--- Exercise description ---
Pictures excluded, output exactly the lines from the one containing "The width and" through the last line of the listing below.

--- Given data ---
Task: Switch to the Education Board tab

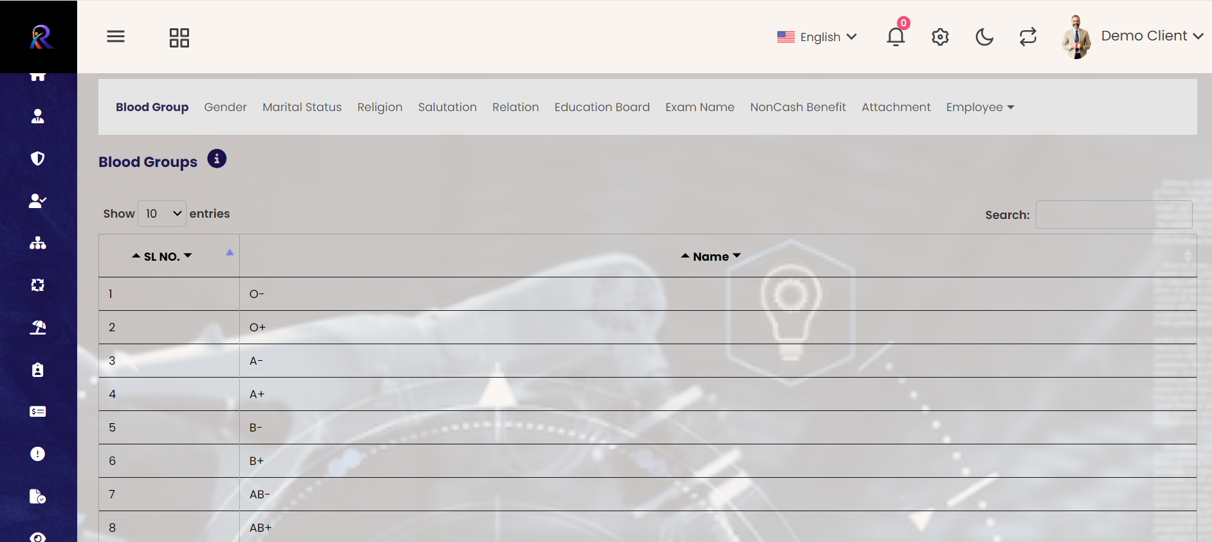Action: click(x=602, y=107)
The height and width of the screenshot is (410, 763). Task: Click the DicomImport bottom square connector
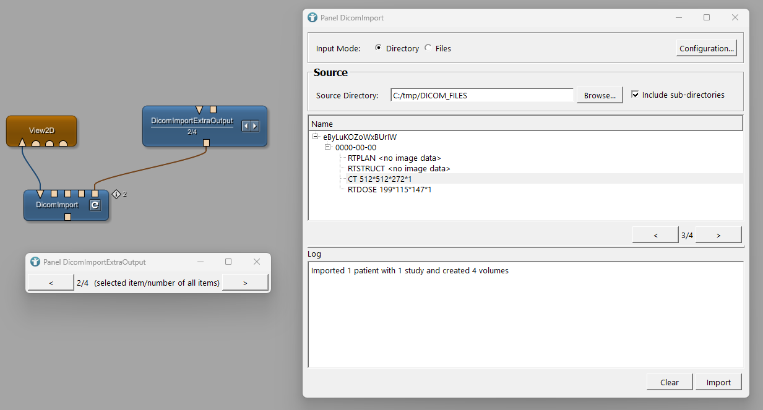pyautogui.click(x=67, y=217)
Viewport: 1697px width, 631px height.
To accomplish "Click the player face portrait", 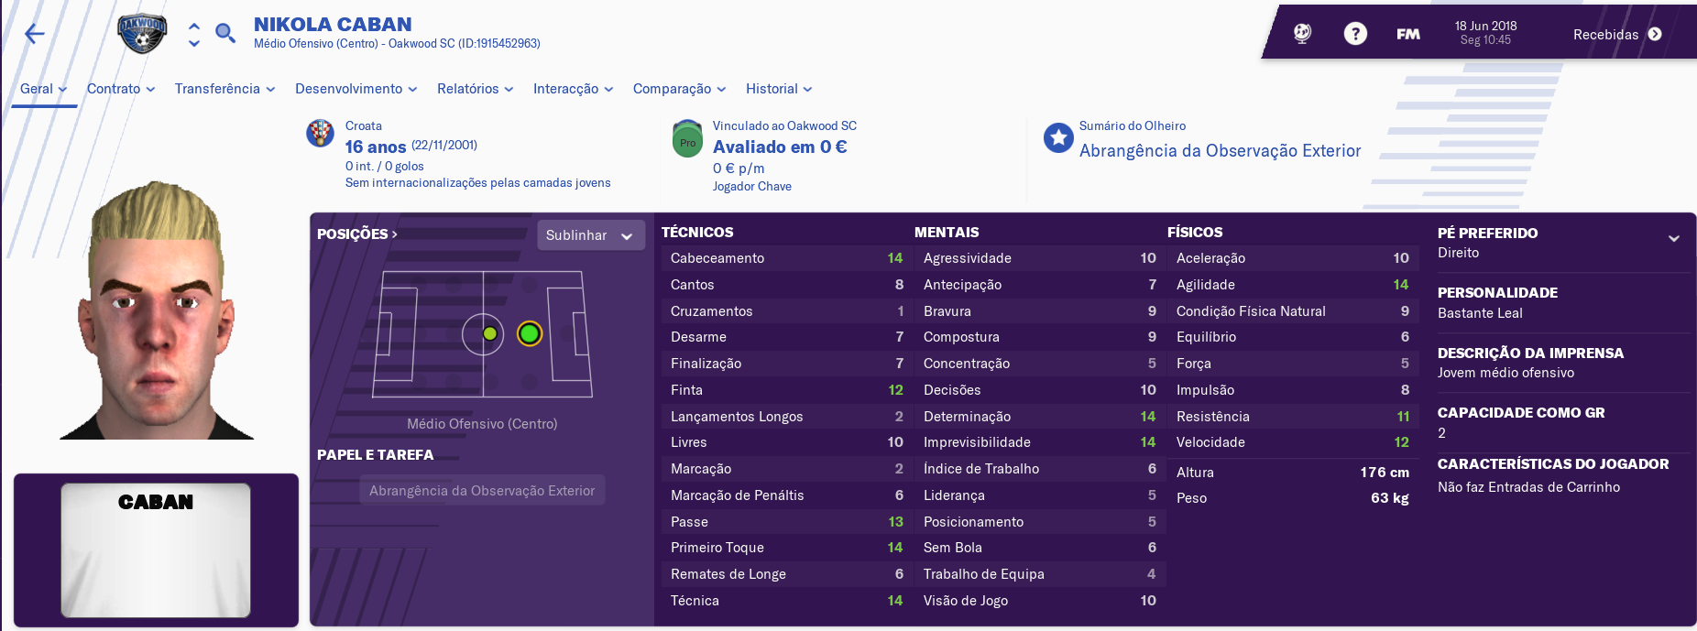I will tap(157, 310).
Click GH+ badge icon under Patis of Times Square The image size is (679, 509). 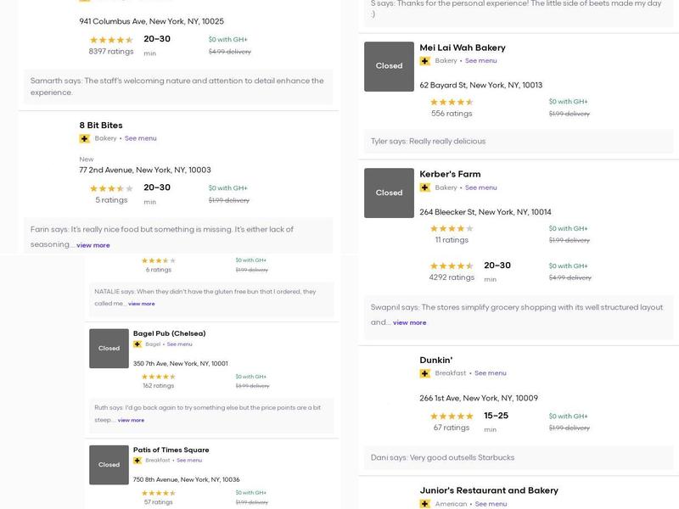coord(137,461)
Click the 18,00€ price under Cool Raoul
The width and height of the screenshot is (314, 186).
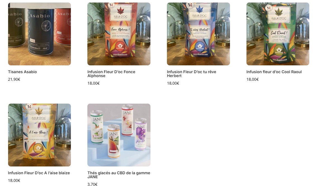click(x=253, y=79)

--- Solution ---
The width and height of the screenshot is (314, 186).
click(x=253, y=79)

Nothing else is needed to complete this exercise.